→ AIM OF THE EXERCISE
Write out as a numbered list the part of the records that opens with the line containing "Task: Click the Desktop" and runs through the end of the records, including both ends and skipping blank lines. Leave the pictures out of the answer.

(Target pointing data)
______

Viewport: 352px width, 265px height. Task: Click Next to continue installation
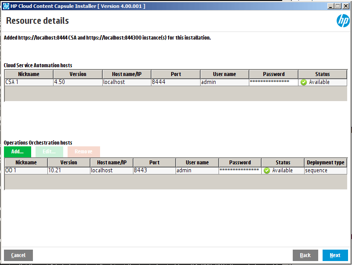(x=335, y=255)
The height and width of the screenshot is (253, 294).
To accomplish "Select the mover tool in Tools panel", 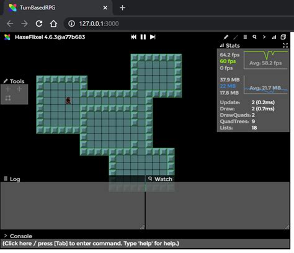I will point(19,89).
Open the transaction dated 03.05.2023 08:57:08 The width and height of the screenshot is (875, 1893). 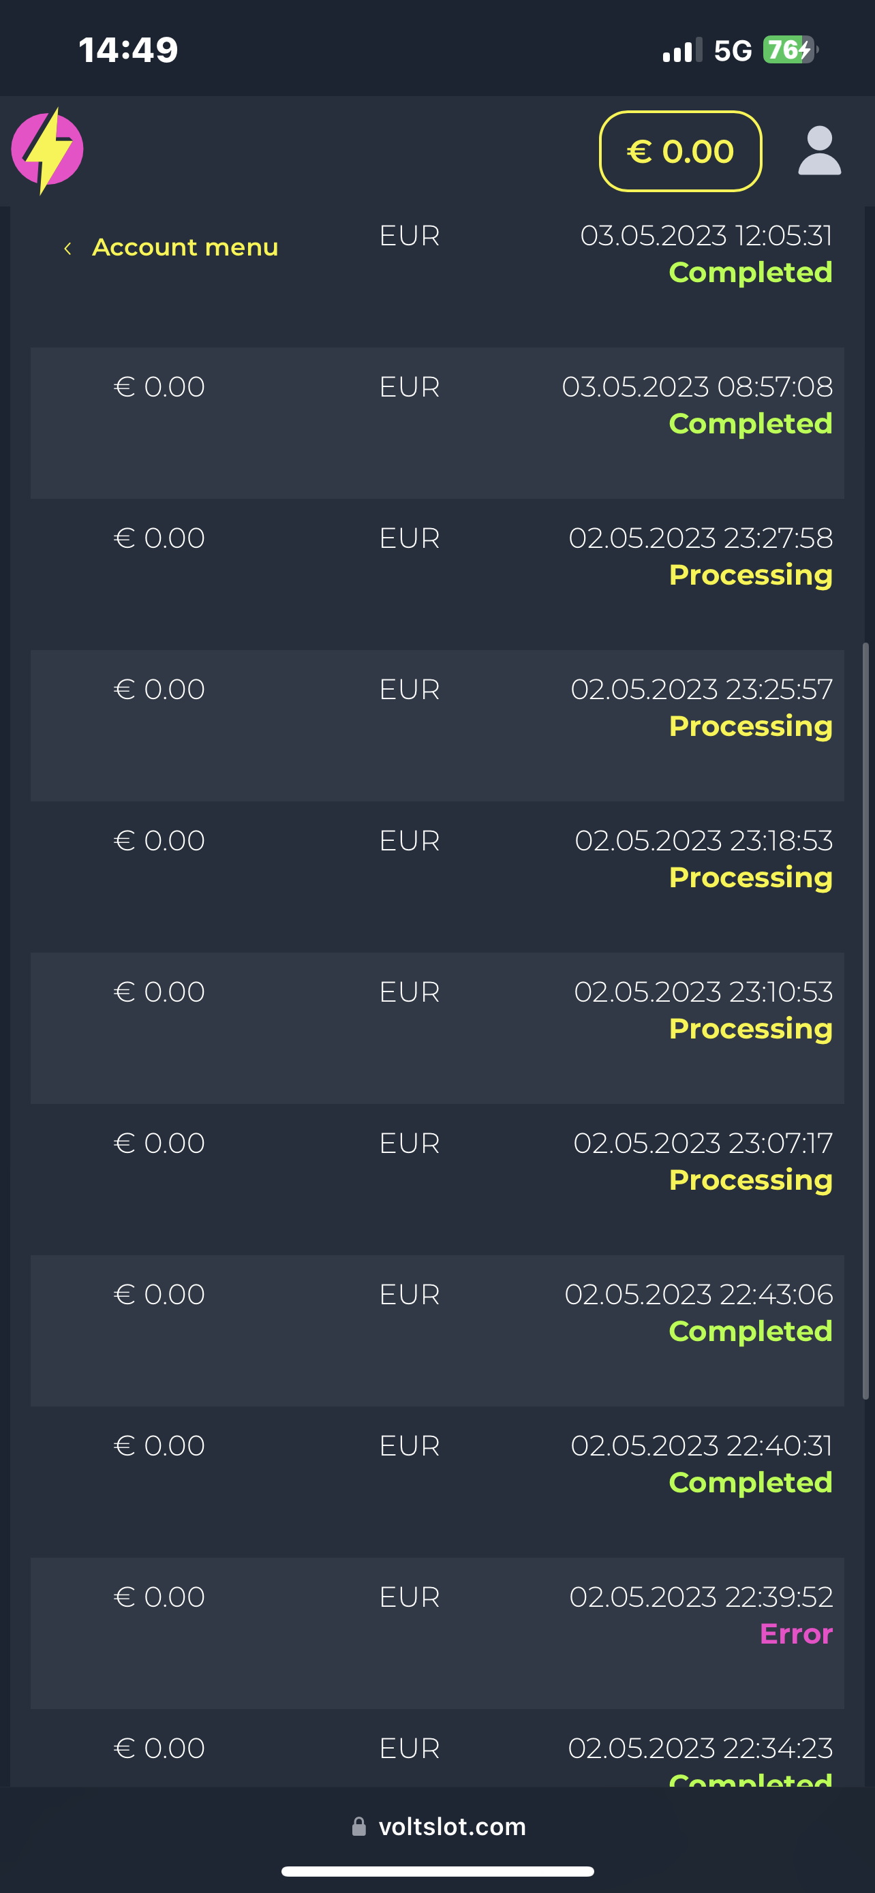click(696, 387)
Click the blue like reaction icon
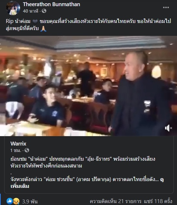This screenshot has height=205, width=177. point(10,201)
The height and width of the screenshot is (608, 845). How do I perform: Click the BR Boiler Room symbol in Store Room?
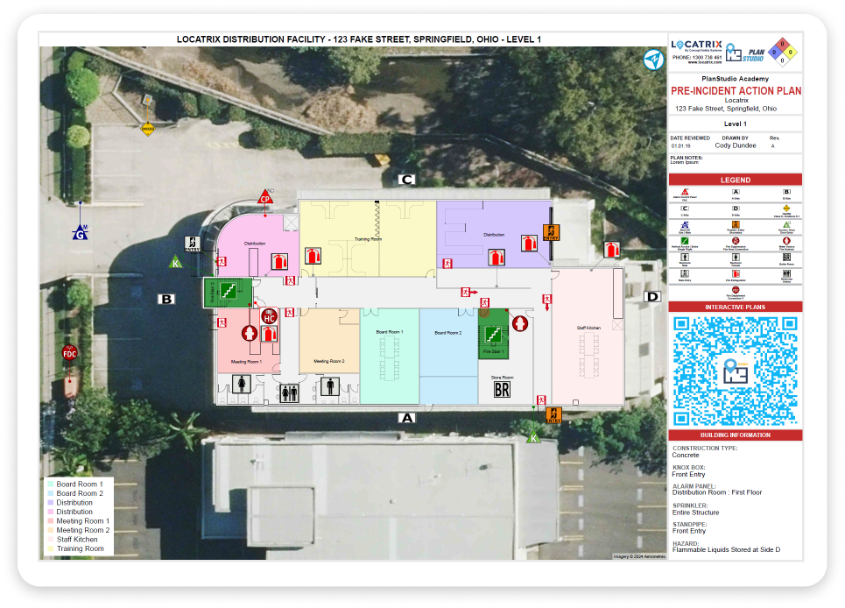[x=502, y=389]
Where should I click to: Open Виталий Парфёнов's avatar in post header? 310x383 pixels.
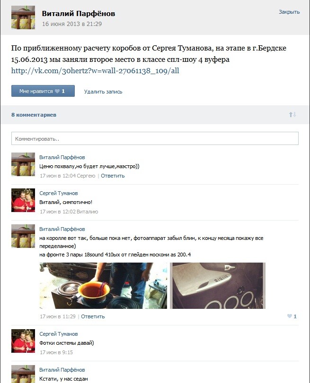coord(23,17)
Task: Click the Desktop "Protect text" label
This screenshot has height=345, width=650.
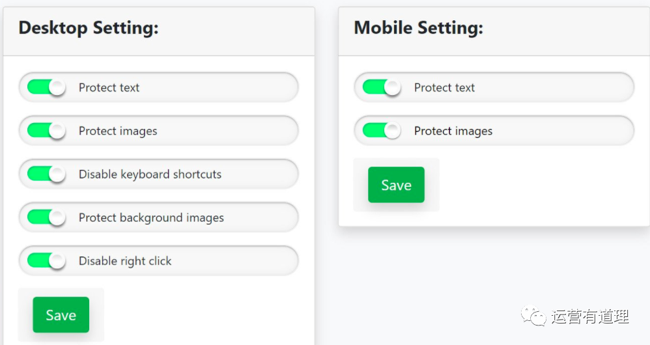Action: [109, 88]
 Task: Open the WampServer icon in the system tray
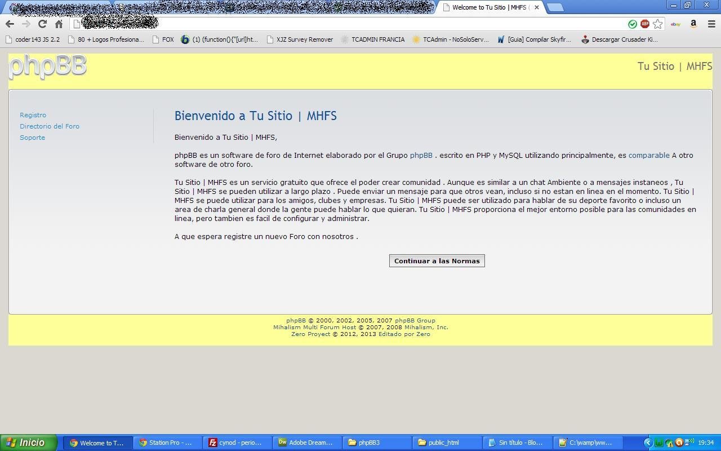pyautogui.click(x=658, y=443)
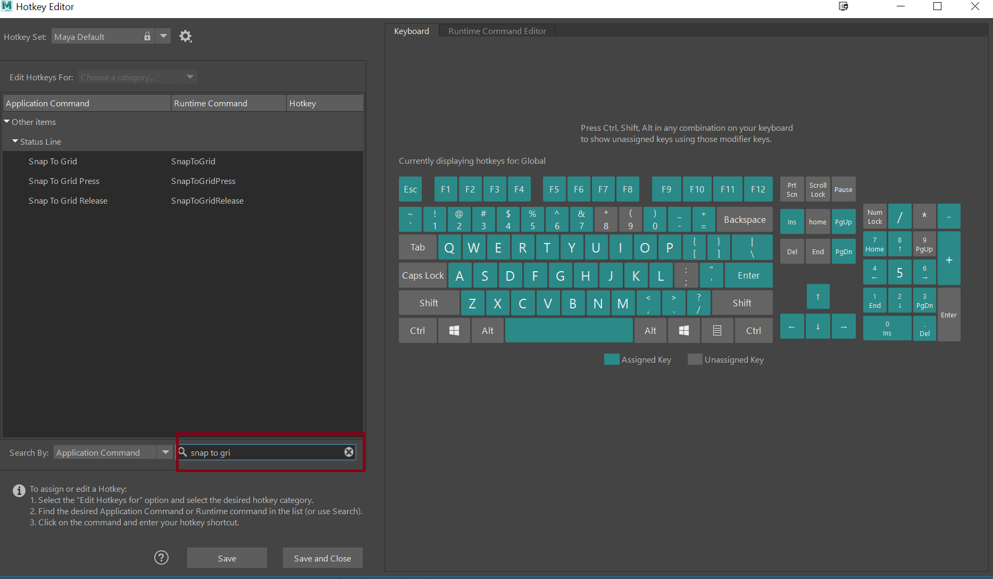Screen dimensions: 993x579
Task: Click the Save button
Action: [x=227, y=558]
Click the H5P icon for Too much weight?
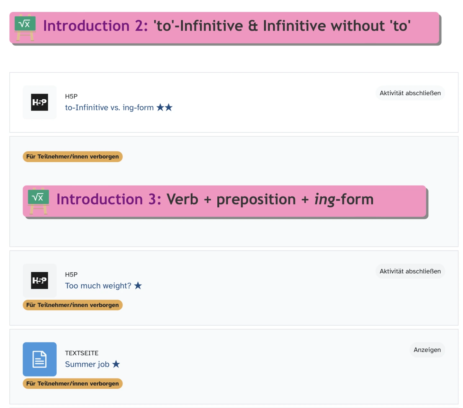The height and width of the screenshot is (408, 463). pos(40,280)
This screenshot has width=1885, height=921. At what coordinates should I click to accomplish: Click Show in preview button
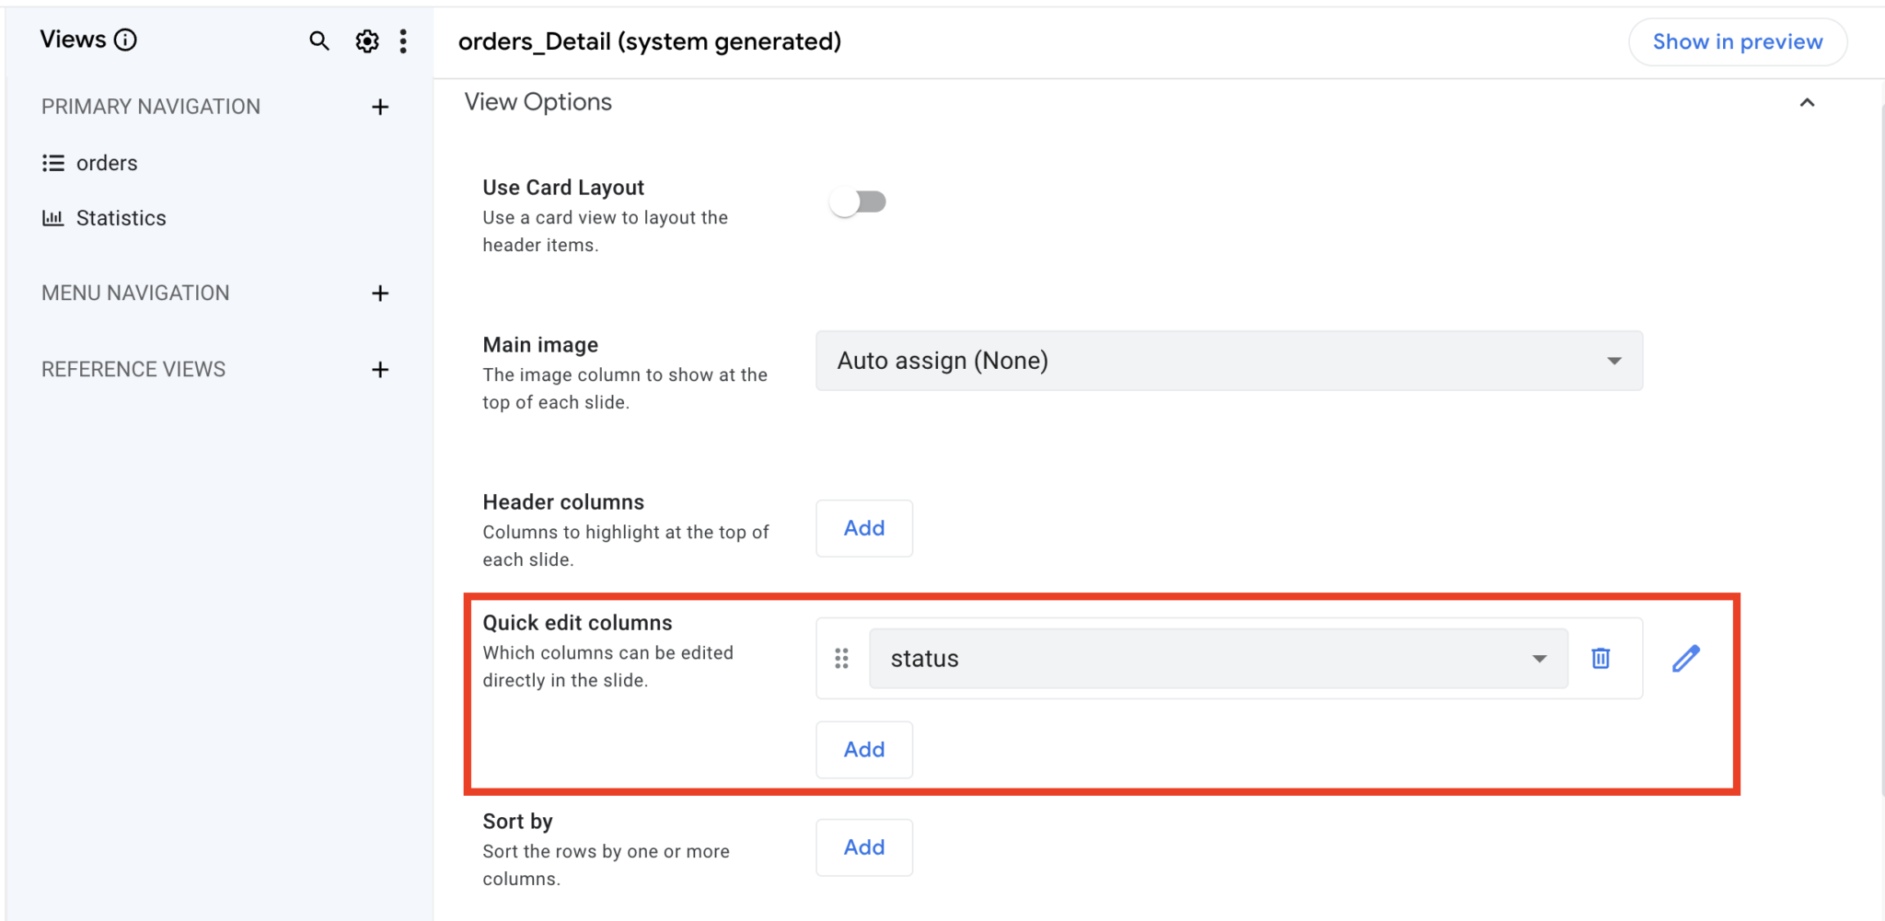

______

→ REPLY TO THE EXERCISE
1. Task: Click the Desktop "Protect text" label
2. This screenshot has height=345, width=650.
3. Action: [109, 88]
4.  Task: Open the WampServer icon in the system tray
5. pyautogui.click(x=658, y=443)
6. Screen dimensions: 993x579
7. Task: Click the Save button
8. Action: [x=227, y=558]
9. Click the H5P icon for Too much weight?
10. The height and width of the screenshot is (408, 463). pos(40,280)
11. This screenshot has width=1885, height=921. At what coordinates should I click to accomplish: Click Show in preview button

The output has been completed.